I'm still working on my reply to the Matthew Holt article I mentioned yesterday, so I thought I'd do one of the awful reagents that I spoke of. I'll kick things off with hydrogen fluoride.
The chemically inclined members of my audience might be saying "Hold it! You said yesterday that you'd used hydrofluoric acid!" And that's true, and that stuff is certainly bad enough on its own merits. It gives terribly painful burns, and it eats through glass, to pick two of its fine qualities. But if you're going to be precise, hydrofluoric acid is a water solution of hydrogen fluoride, HF. That's a gas, and it's a lot worse.
Actually, it's just barely a gas. In a cool room it'll condense out as a liquid (it boils at about 20 degrees C, which is 68 F.) The straight liquid must really be a treat, but I've never seen it in that form, and would only wish to through binoculars. It's sold compressed in metal cylinders, like other gases, but it needs some care in packaging. The stuff is so corrosive that special alloys need to be used, usually ones high in nickel. If you stick an ordinary gas regulator on top of an HF cylinder, you're in for trouble, and the complete destruction of the regulator is the least of your worries.
HF has actually been used right out of the cylinder for a long time in Merrifield peptide synthesizers.
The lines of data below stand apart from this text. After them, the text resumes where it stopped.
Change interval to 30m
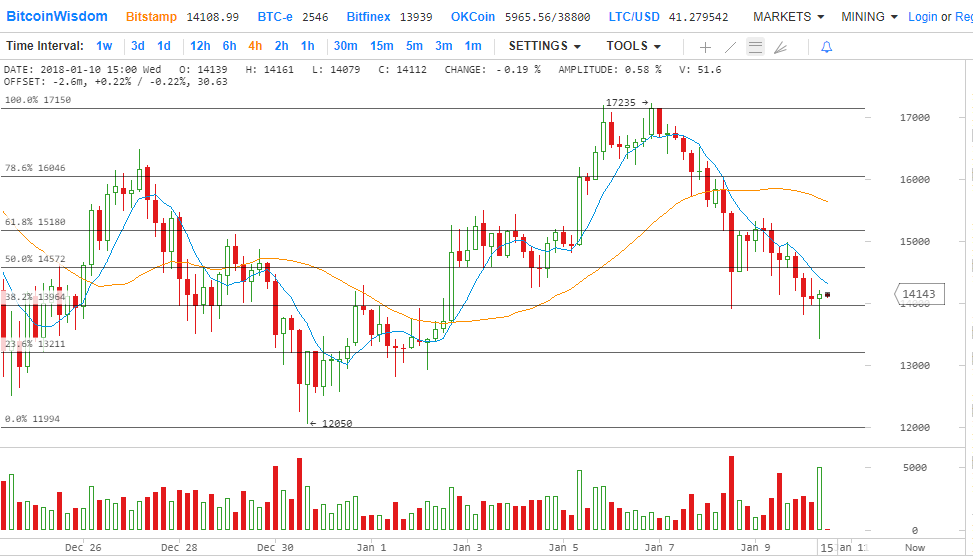Screen dimensions: 973x559 (x=345, y=46)
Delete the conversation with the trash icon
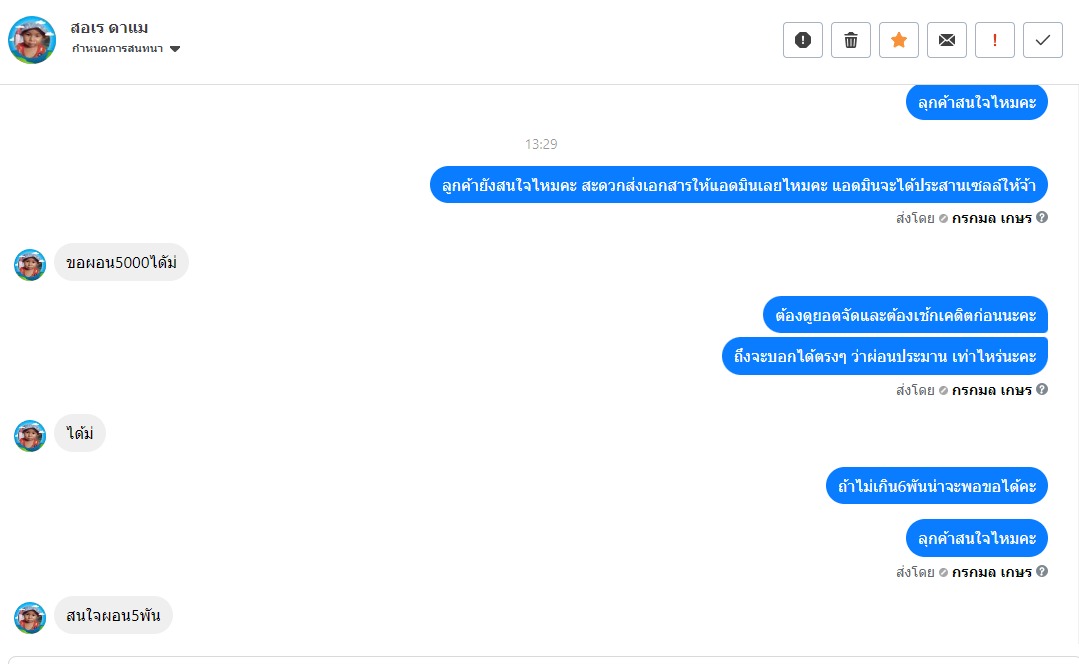1079x664 pixels. pyautogui.click(x=851, y=40)
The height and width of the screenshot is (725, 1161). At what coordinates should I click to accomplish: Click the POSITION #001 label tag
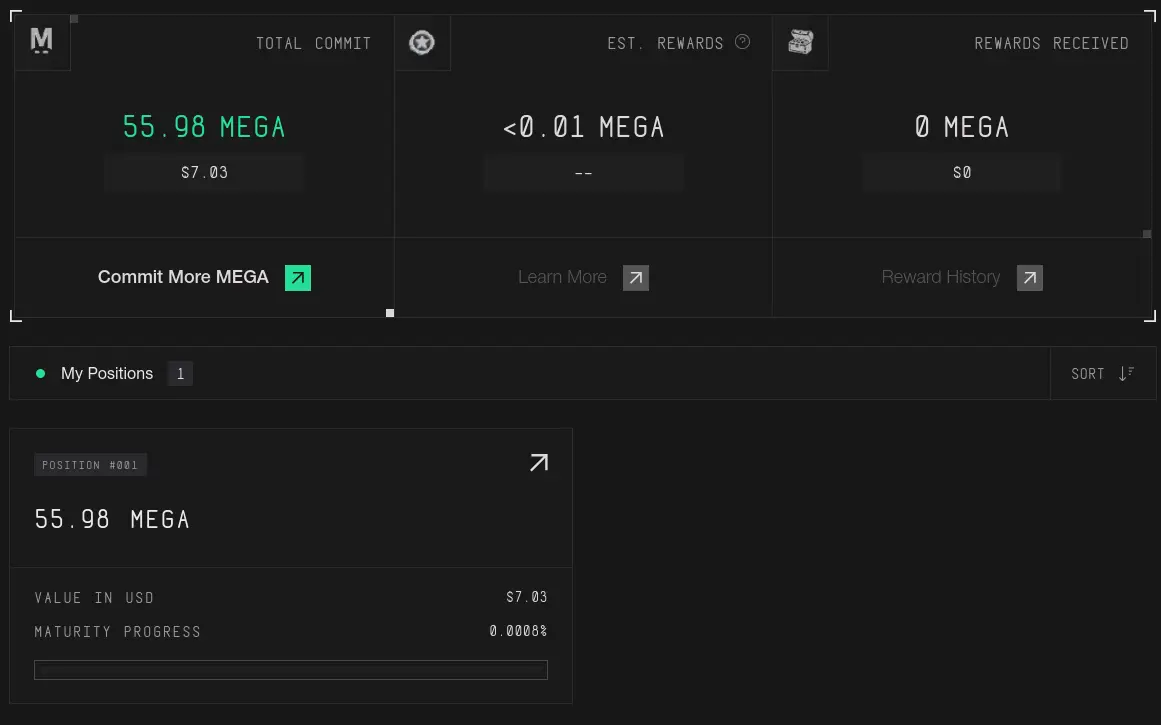[x=90, y=465]
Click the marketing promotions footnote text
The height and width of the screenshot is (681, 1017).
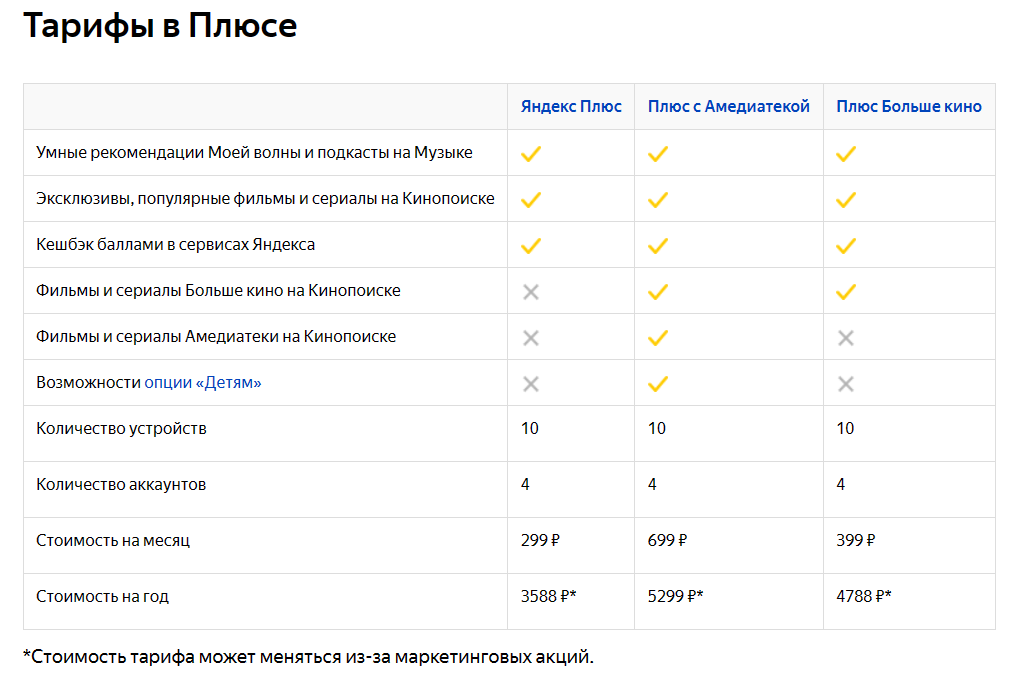(x=308, y=657)
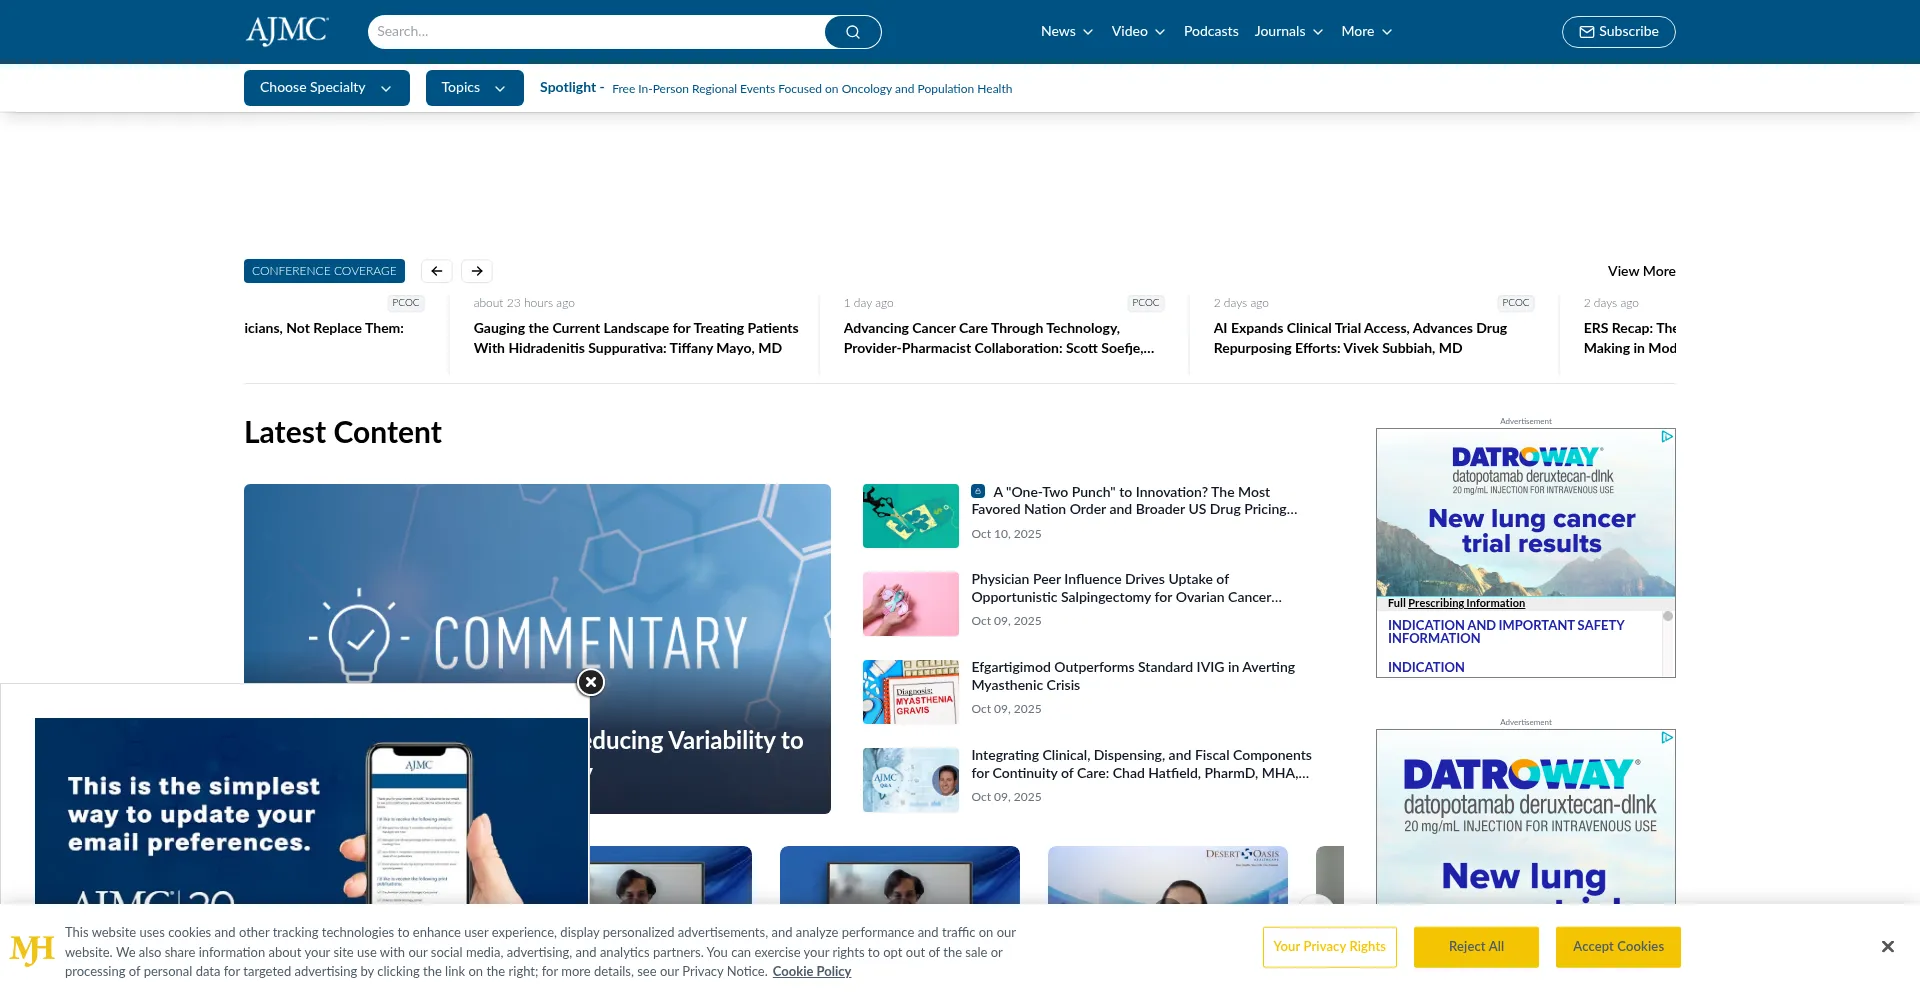This screenshot has width=1920, height=993.
Task: Open the Cookie Policy link
Action: [811, 972]
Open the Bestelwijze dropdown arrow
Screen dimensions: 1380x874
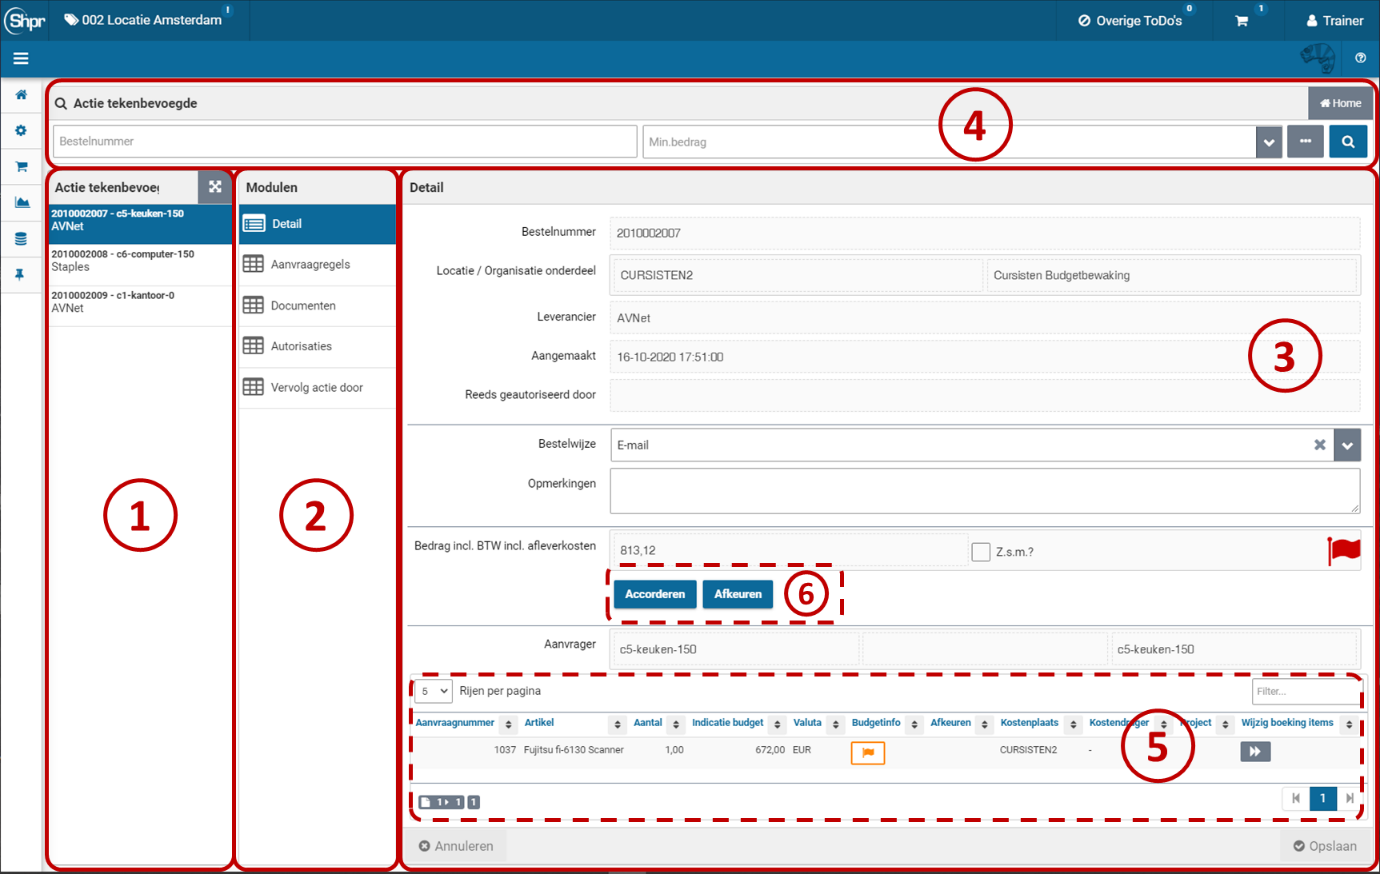pos(1348,445)
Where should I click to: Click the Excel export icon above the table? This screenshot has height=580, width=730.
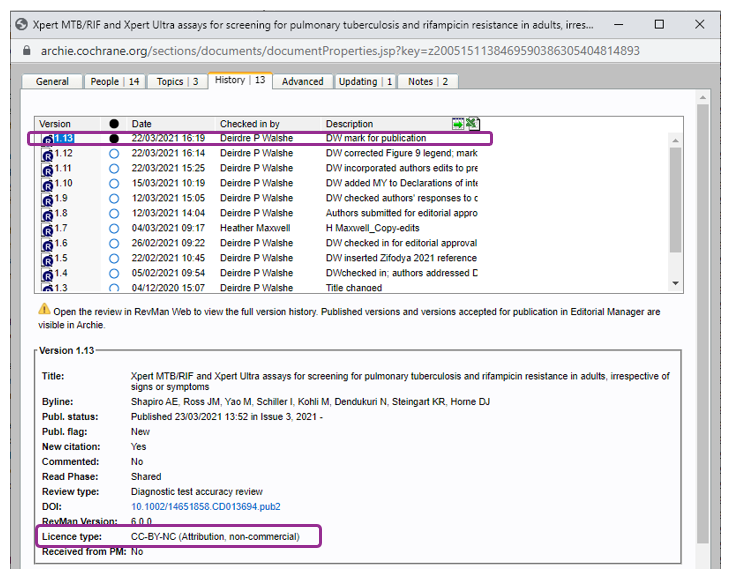click(x=472, y=124)
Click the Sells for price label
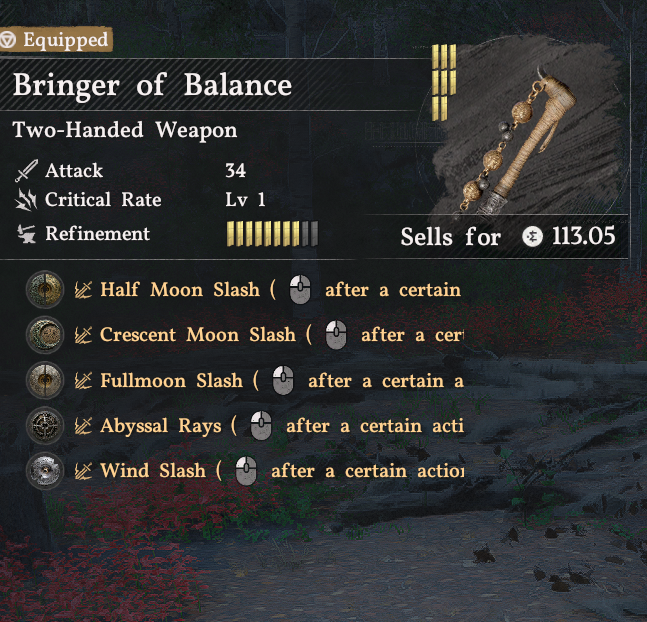Viewport: 647px width, 622px height. click(x=451, y=237)
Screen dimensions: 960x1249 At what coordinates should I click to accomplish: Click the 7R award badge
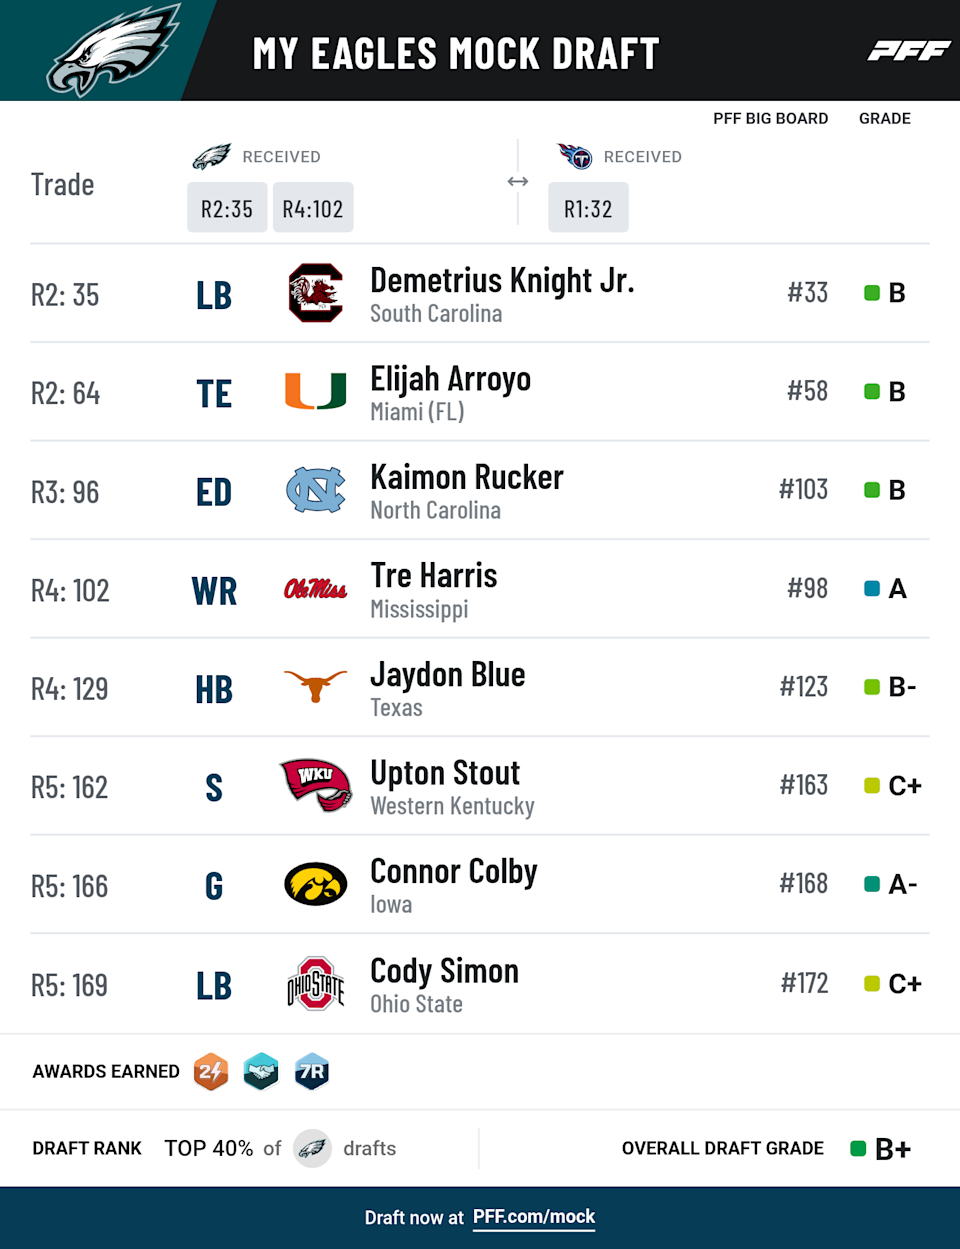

It's the traditional way to cleave the peptide off the resin at the final step, so there are actually a lot of people who've used the stuff. But it's in a dedicated apparatus that is (that had better be) well sealed, and people treat it with due respect. At a former employer of mine, there was an accident with one of these machines right before I joined the company. The shout "HF LEAK!" went out into the halls, and I'm told that the whole area set a never-to-be-equaled evacuation record. This was one of those drop-things-right-where-you-stand type evacuations, a real sauve qui peut moment.
I've caught some whiffs of HCl, like any chemist has, and it'll wake you up for sure. And I was wrestling with a lecture bottle of HBr gas in grad school, only to have it start to hiss onto my shirt - which was never the same afterwards. But I've never smelled HF, and I hope I never will. As bad as it is on metals and glass, it's much worse on living tissue, although (as I mentioned) a lot of synthetic peptides can stand up to it.
Oddly enough, it's not that strong an acid in the traditional sense. The fluorine doesn't want to let go of the proton enough. It's strong enough to burn, but the big problem is how penetrating it is. As soon as it hits anything moist - like your lungs - it dissolves in the water and turns into hydrofluoric acid again. And that soaks into tissue very readily, with the acid part doing its damage along the way, and the fluoride merrily poisoning enzymes and wreaking havoc. The damage isn't immediately apparent, and there are terrible cases of people who've been exposed and didn't realize it for hours - by which time a lot of irreversible damage had been done.
Fortunately, I have very little cause to even think about using HF. I don't do Merrifield peptide synthesis, and the only times I even use the solution forms of the reagent are on a very small scale and in weakened form (like its complex with pyridine.) Should some lunatic discover a wonderful reaction that requires the gas, I will respectfully pass. As will everyone else.